Con una delibera la Regione Puglia ha introdotto il sistema delle liste di prenotazione da cui le aziende che vogliono possono assumere lavoratori. Un tentativo serio per combattere l'intermediazione irregolare di manodopera DI A.L.
Per Giuseppe De Leonardis, segretario generale della Flai Cgil Puglia, lo sciopero di Nardò è stato un evento importantissimo: “
Per la prima volta una lotta degli immigrati è partita dalla condizione di lavoro e di sfruttamento, e non solo dalle condizioni di cittadinanza. Ma va ricordato anche che non si tratta di un caso isolato. È parte di una vertenza e di una lotta complessiva che riguarda l'intera regione”.
Accanto alla legge sul caporalato, la maggiore novità degli ultimi tempi è data dall'introduzione del sistema delle liste di prenotazione in una delibera regionale. “La delibera – spiega De Leonardis – prevede
l'istituzione delle liste di prenotazione presso le commissioni territoriali per l'impiego. Riguarda due soggetti: i lavoratori che hanno già lavorato e dichiarano la disponibilità a essere richiamati, e i lavoratori che per la prima volta fanno richiesta di lavorare per alcune fasi in alcuni territori. Una volta composte le liste, le aziende possono assumere da lì.
Presso l'assessorato regionale al lavoro, con la partecipazione di tutti gli assessori provinciali, dei responsabili delle commissioni dell'impiego e delle parti sociali, verrà aperto un tavolo per stabilire la gestione tecnica delle liste e i vari aspetti organizzativi.
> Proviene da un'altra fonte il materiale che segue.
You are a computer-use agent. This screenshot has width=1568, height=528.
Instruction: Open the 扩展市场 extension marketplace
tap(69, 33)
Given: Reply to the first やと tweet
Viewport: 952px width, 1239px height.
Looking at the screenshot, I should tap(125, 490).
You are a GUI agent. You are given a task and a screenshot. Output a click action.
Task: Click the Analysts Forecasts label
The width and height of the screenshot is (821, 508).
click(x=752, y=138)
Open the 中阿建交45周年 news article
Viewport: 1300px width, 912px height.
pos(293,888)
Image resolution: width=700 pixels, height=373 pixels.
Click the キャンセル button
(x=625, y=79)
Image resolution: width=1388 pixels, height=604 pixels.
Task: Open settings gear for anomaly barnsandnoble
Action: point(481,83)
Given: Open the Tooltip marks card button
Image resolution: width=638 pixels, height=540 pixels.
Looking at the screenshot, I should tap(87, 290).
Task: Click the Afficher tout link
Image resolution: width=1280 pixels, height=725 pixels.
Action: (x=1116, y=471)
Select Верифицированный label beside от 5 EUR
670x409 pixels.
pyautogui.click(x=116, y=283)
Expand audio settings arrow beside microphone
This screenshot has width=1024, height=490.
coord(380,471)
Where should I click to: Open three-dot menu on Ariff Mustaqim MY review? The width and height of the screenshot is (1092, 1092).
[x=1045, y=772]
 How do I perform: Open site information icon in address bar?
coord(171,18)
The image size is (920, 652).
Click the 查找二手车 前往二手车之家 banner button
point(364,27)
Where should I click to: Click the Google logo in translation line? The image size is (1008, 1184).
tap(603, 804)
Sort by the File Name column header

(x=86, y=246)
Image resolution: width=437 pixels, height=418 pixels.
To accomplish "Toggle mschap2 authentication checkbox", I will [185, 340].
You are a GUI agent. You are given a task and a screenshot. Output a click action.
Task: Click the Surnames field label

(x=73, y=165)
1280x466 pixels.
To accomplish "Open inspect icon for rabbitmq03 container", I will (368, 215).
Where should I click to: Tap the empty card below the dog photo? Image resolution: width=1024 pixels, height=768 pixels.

Ovviamente questa è solo una opportunità per le aziende, dal momento che non sarebbe possibile ripristinare il collocamento pubblico obbligatorio. Tuttavia la Regione presenterà anche un sistema di incentivi, nell'ambito del piano regionale per il lavoro, per quelle aziende che assumono personale dalle liste e offrono garanzia occupazionale”.
Contestualmente, la Regione Puglia ha presentato gli indici di congruità, che stabiliscono – per ogni data coltura agricola – il numero di ore di lavoro adeguato in base agli ettari coltivati. Gli indici permettono così di individuare chi non rispetta la regolarità dei contratti ricorrendo al lavoro nero. “Abbiamo ritenuto congrue le tabelle ettaro-coltura fornite dalla Regione – prosegue De Leonardis –. Su queste tabelle si può arrivare a uno scostamento massimo tra il 10 e il 15 per cento, a secondo delle dimensioni dell'impresa. Ma non di più.
È prevista inoltre la costituzione di una commissione sul lavoro sommerso di cui faranno parte i due assessorati competenti (agricoltura e welfare), oltre alle parti sociali, per verificare se le aziende che hanno finanziamenti pubblici applicano i contratti e se c'è uno scostamento dagli indici”.
Il nuovo scenario potrebbe costituire un modello anche per altre regioni. Per De Leonardis, “si tratta di ricostruire una nuova forma di collocamento territoriale. Quanto meno un nuovo governo che veda anche la presenza del pubblico e che non sia soggetto unicamente ai privati”.